Chapter 2 — Obtaining and Preparing Geodata (SHP, OSM, GeoJSON)

Obtaining and Preparing Geodata

SHP, OSM, GeoJSON and the First Critical Steps in Map Production


If Chapter 1 explained what a vector map is,
this chapter explains where the real work begins.

Professional map production does not start in Illustrator.

It starts with raw geodata.

And raw geodata is almost never clean.


Where to Get Vector Geodata

There are many sources of geographic data. The key is knowing which to trust — and how to combine them.

1. OpenStreetMap (OSM)

One of the most widely used global datasets.

Advantages:

  • Global coverage

  • Frequent updates

  • Free and open

Limitations:

  • Inconsistent quality across regions

  • Community-maintained (not always standardized)

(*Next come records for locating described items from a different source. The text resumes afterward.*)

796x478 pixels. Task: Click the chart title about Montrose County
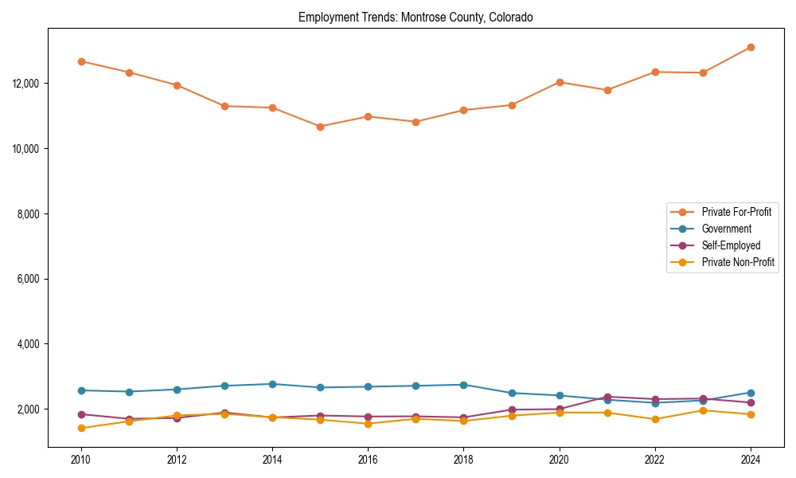click(x=416, y=17)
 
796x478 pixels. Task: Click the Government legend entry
click(x=726, y=229)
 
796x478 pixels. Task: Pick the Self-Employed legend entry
click(x=731, y=245)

  • Often overloaded with unnecessary attributes

You can extract data via:

  • Direct regional downloads

  • Overpass API

  • Pre-packaged extracts (Geofabrik, etc.)

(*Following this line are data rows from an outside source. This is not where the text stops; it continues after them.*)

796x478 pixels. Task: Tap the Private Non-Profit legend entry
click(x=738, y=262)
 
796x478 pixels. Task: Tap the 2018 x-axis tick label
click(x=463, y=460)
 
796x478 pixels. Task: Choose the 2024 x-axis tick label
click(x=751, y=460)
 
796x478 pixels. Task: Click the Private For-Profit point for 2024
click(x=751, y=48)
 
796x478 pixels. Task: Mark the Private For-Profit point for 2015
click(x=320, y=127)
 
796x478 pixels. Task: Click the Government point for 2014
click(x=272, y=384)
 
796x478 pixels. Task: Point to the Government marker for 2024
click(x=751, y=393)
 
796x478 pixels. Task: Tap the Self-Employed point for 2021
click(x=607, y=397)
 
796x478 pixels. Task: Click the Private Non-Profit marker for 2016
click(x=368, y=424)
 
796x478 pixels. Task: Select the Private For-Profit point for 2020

2. Government Open Data Portals

For many countries, official data is more reliable than OSM.

Typical datasets:

  • Road networks

  • Administrative boundaries

  • Postal codes

  • Land parcels

  • Building footprints

Government data is often:

  • More standardized

  • Better classified

  • Topologically cleaner

But:

  • Licensing must always be checked.


3. Commercial Data Providers

In some projects (especially infrastructure or logistics),
commercial datasets may be necessary.

They are:

  • Structured

  • Professionally maintained

  • Often expensive

Use them when precision matters.


Never Use Only One Source

This is a critical rule.

Different sources contain different strengths:

  • OSM → good street detail

  • Government datasets → accurate boundaries

  • Satellite imagery → reality check

  • Local municipal data → high precision

Professional production often requires merging multiple sources into one coherent structure.


Common Geodata Formats

Before cleaning, you must understand the format you are importing.


Shapefile (SHP)

A classical GIS format consisting of multiple files:

  • .shp — geometry

  • .shx — geometry index

  • .dbf — attribute table

  • .prj — projection

  • sometimes .cpg, .qix, etc.

Important:
Shapefile is not a single file.

It is a structured dataset.

Advantages:

  • Industry standard

  • Widely supported

  • Stable for production workflows

Limitations:

  • Attribute name length restrictions

  • No complex topology support

  • Multiple-file structure


GeoJSON

A text-based format.

Advantages:

  • Single file

  • Human-readable

  • Ideal for web usage

Limitations:

  • Large file sizes

  • Not optimized for heavy production

  • No indexing

GeoJSON is excellent for web mapping.
For large production maps, it is usually an intermediate format.


Step 1: Verify the Coordinate Reference System (CRS)

Before doing anything else:

Check the CRS.

Common coordinate systems:

  • WGS84

  • Web Mercator

  • Local projected systems

If you combine datasets with different CRS without reprojecting them properly:

  • Roads shift

  • Boundaries misalign

  • Buildings float

  • Printing becomes impossible

Golden rule:

Never work in mixed projections.

Always align CRS at the beginning.


Step 2: Inspect Raw Data Quality

Raw datasets almost always contain problems.

Typical issues:

  • Duplicate geometries

  • Broken line segments

  • Micro-gaps in polygons

  • Overlapping boundaries

  • Incorrect classifications

  • Excessive attributes

  • Redundant POI points

Before design begins, the dataset must be cleaned.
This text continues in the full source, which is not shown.